Decidi caminhar até ao meu apartamento. Queria cansar-me tanto que cairia de sono. Sentia-me feliz por Didier, de um modo melancólico. Por uma vez, a possibilidade de uma relação tinha acelerado o ar entre nós. Ambos rejeitáramos tal possibilidade sem que sequer fosse necessário discuti-la. Mas, pela primeira vez desde que eu deixara o Hugo, senti-me despojada.

O ar estava suave e enevoado. Em Soho Square, as folhas das árvores tremeluziam no persistente ocaso. Abri caminho entre os beberrões que gritavam e riam na esplanada de um bar.

O Diarmuid encontrava-se agora na plataforma da estação St. Pancras, pensei. Imaginei-o a sorrir enquanto a Katy ultrapassava as barreiras que a separavam dele. A raiva cresceu dentro de mim. Apressei o passo. O Diarmuid estava a abrir os seus braços. Não. Não queria ver aquilo. Pensa noutra coisa qualquer. Como o Hugo também a chegar para encontrar a Katy. Sim. Melhorou. O Hugo a passar sob o arco rumo a estação. Katy a correr e a ignorar o Diarmuid. Ela a saltar para os braços do Hugo. Diarmuid voltando-se. A vê-los. O Hugo a girar a Katy nos seus braços. Ambos a rirem. O Diarmuid incrédulo, estupefacto. Aquele era um satisfatório desenvolvimento da intriga. Parei. Algum bom senso residual recordou-me de olhar à direita antes de atravessar a Decan Street. A cena da estação St. Pancras tornou-se uma imagem congelada na minha cabeça.

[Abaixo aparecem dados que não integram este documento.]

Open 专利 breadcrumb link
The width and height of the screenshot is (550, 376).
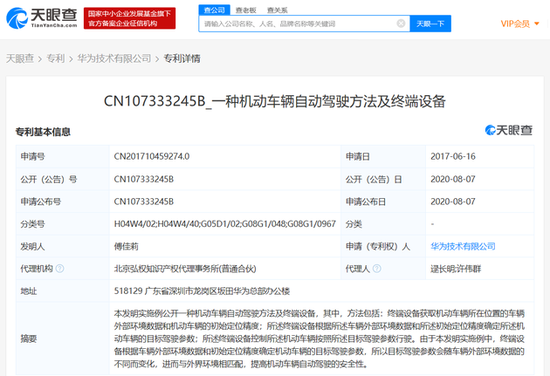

Alcancei o passeio oposto. O meu cérebro desatou a projetar o filme novamente. O Hugo a conduzir a Katy para fora da estação. Gostava daquilo. Galguei St. Anne’s Court. O Hugo e a Katy a chamarem um táxi. Este a desaparecer na noite. Cheguei ao quarteirão onde vivia. Peguei no porta-chaves para abrir a porta. E agora, onde se encontrava o Diarmuid? A câmara do meu olho esquadrinhou a multidão. Ali estava ele, imóvel onde o deixara. Parecia perturbado. Quis confortá-lo. Não fiques triste, Diarmuid. Aquilo já dura há meses. O filme acelerava-se. Escrevia o diálogo enquanto subia as escadas para o meu apartamento. Ouve, Diarmuid. Eles já andam naquilo há meses. A fazer-te de tolo. Eu estava no filme e ao mesmo tempo não estava no filme. Não vês que ela é completamente errada para ti? Introduzi a chave na fechadura. Precisas de alguém que realmente te ame, Diarmuid. Abri a porta. Liguei a luz. Precisas de mim.

Aquilo atingiu-me como um míssil teleguiado direitinho ao coração. Estava apaixonada pelo meu melhor amigo.

A porta fechou-se atrás de mim. Encostei-me a ela e disse em voz alta:

– Honor Brady, és uma estúpida, estúpida, estúpida!